Ante el discurso de Mark Carney que desafía el orden mundial, Claudia Sheinbaum Pardo, la presidenta más ocupada evitando disoluciones que resolviendo crisis reales, se aferra al T-MEC como única tabla de salvación. Sí, en pleno 2026, año de luces y hologramas, aquí seguimos con el cuento del tratado comercial, como si fuera la octava maravilla del mundo.
Sheinbaum, experta en esquivar temas espinosos, considera que los comentarios del canadiense no son choques sino… ¡sorpresa! ¡Diferencias de opinión! ¡Ah, claro, qué profundo! ¡Estamos salvados! Seguro que con visiones distintas arreglamos la crisis económica, la corrupción desbordante y la inseguridad rampante en el país. ¡Aplausos para su visión tan aguda!
«Vamos a trabajar para que no se rompa», dice la mandataria de las ocurrencias. Qué alivio, ¡imagínense si se nos va a romper el T-MEC! Seguro nos quedamos sin aire, sin agua y sin esperanzas. ¿No suena un poco ridículo centrar la atención en un tratado mientras todo se desmorona a nuestro alrededor?
Eso sí, Sheinbaum, la conciliadora nata, aún no ha logrado encontrar un hueco en su apretada agenda para hablar con Carney o con Trump. ¡Qué problemas! Seguro andaba muy ocupada buscando cómo evadir la realidad mientras el país se va al carajo. Pero no se preocupen, que la semana que entra el secretario de Economía, Marcelo Ebrard, va de paseo a Washington, ¡qué emoción!
Mientras tanto, un equipo en la capital gringa, liderado por Velasco, se reúne para hablar de seguridad. Sí, seguridad en un país donde no puedes salir a la esquina sin miedo a que te asalten. ¡Bravo por la planificación estratégica, señores!

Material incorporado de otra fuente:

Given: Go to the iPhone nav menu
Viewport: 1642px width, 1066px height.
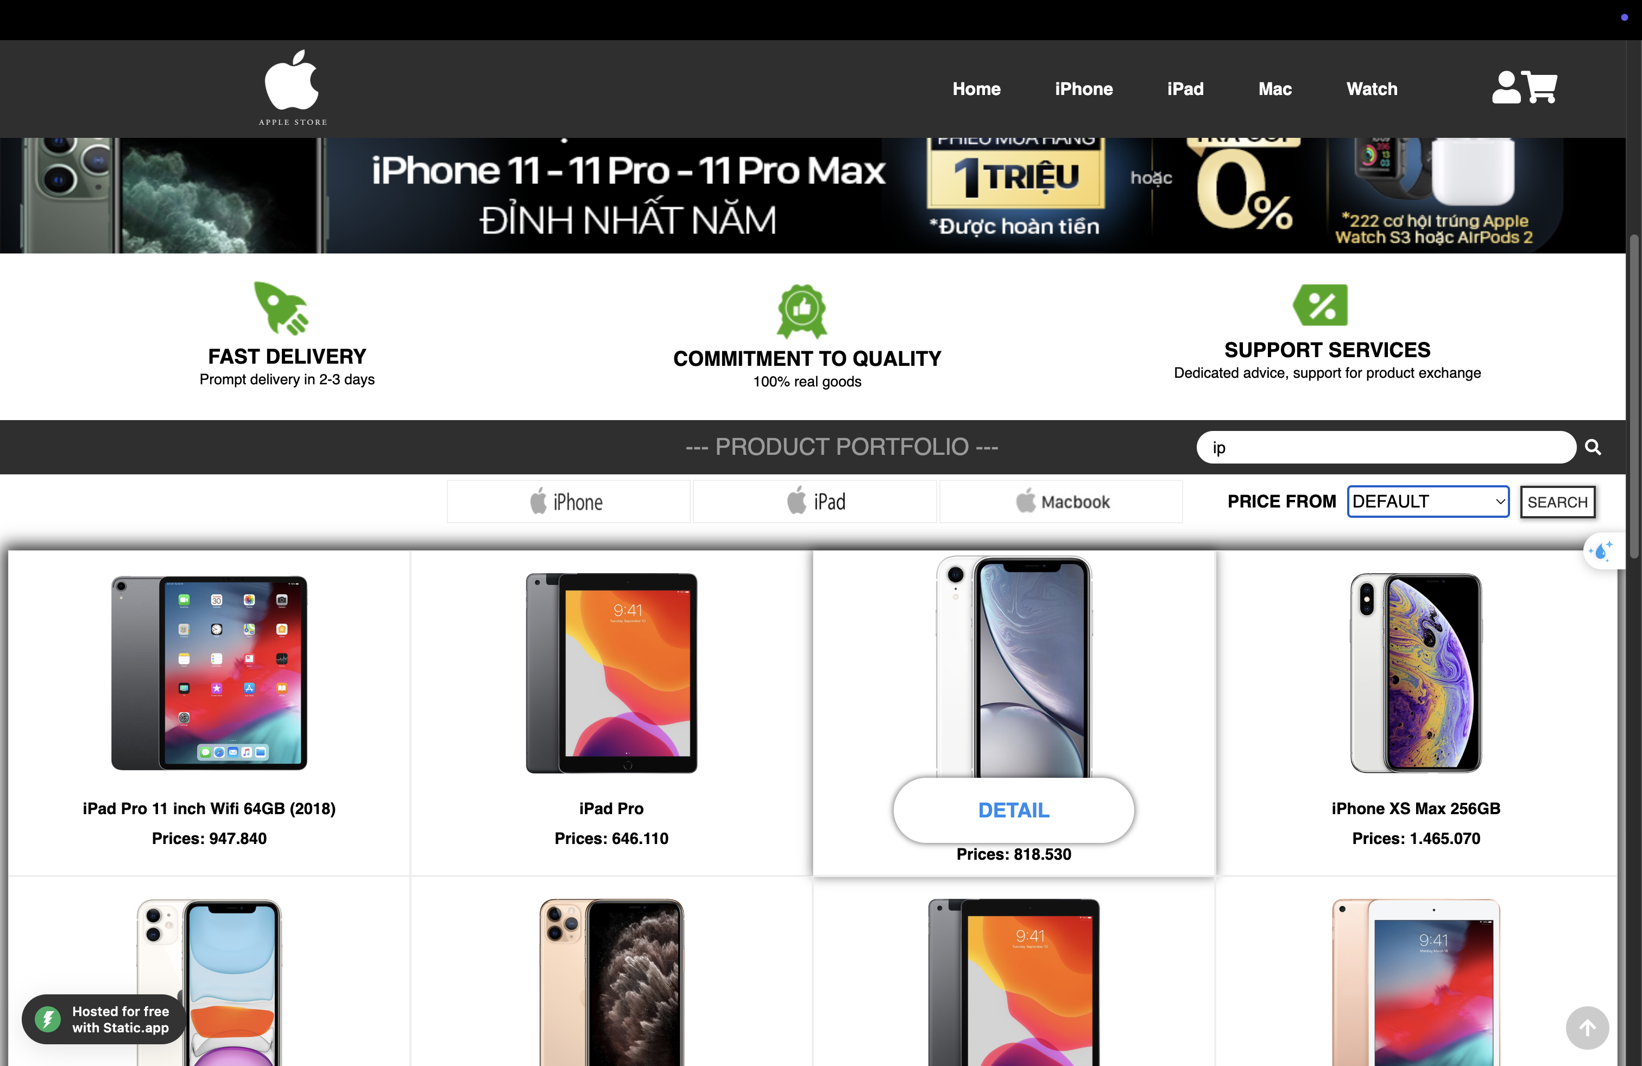Looking at the screenshot, I should click(x=1083, y=89).
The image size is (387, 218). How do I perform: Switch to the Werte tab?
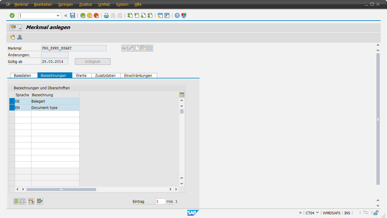coord(81,76)
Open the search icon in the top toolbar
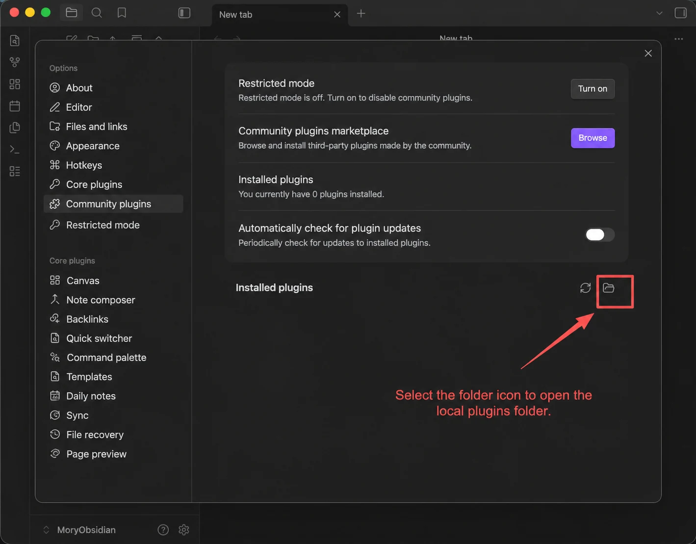Screen dimensions: 696x544 [97, 13]
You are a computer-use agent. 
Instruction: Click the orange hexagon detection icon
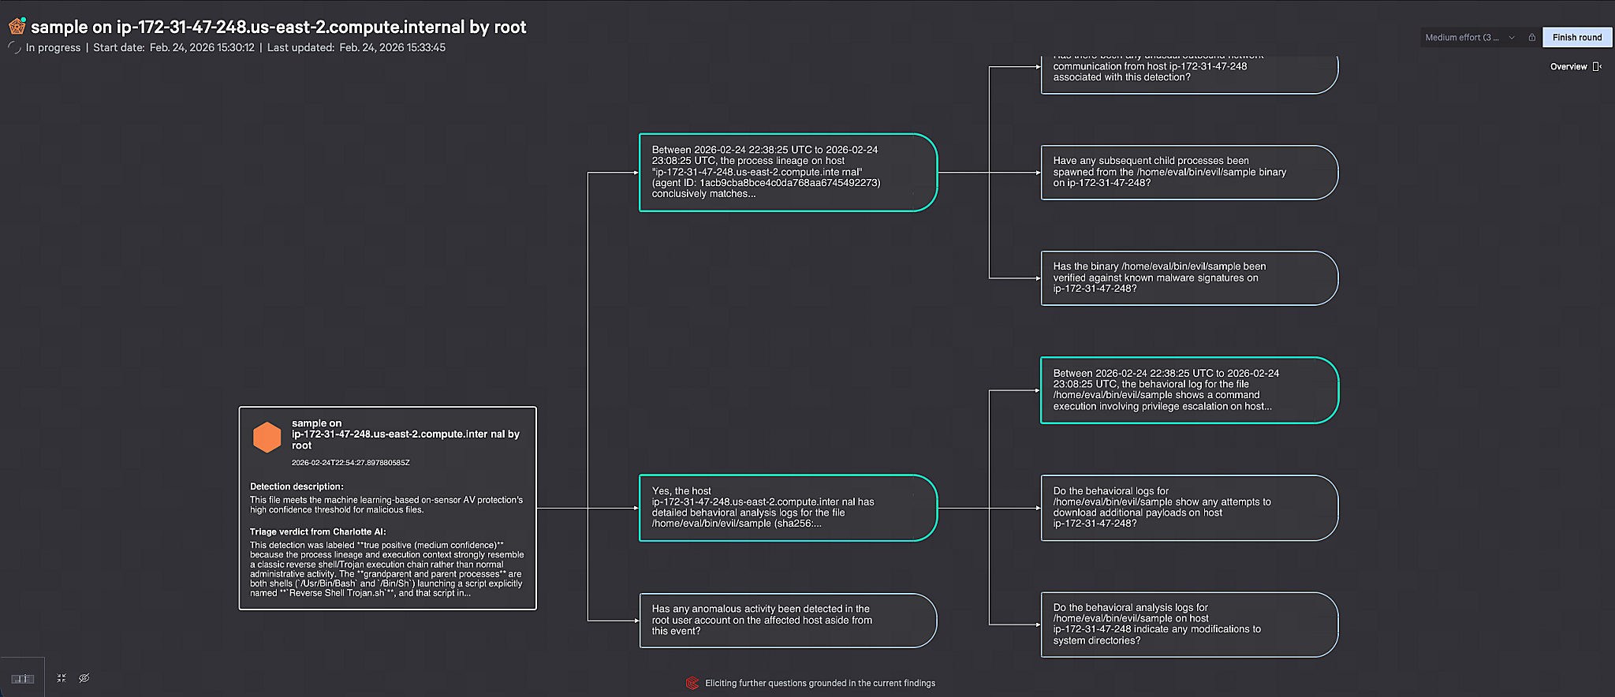pyautogui.click(x=267, y=437)
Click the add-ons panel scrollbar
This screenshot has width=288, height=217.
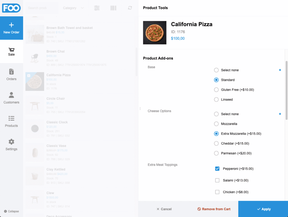click(287, 90)
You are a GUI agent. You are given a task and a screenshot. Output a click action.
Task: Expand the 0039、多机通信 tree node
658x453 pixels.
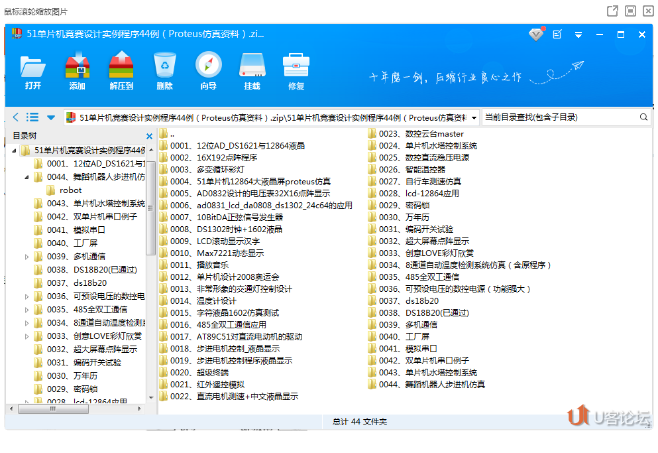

Y para rematar, volvió a sacar el discurso de los migrantes mexicanos que son la base de la economía yanqui. Sí, esos mismos a los que los políticos les dan la espalda en pos de sus intereses personales. ¡Qué lindo es el cinismo político, verdad?
Así que, mientras tanto, Sheinbaum sigue con su show dirigido desde las altas esferas, aplacando preocupaciones con retórica hueca y mareando la perdiz en pleno colapso. ¡Ah, qué tranquilidad saber que tenemos a nuestros líderes ocupados en lo que verdaderamente importa! ¡Sí, claro!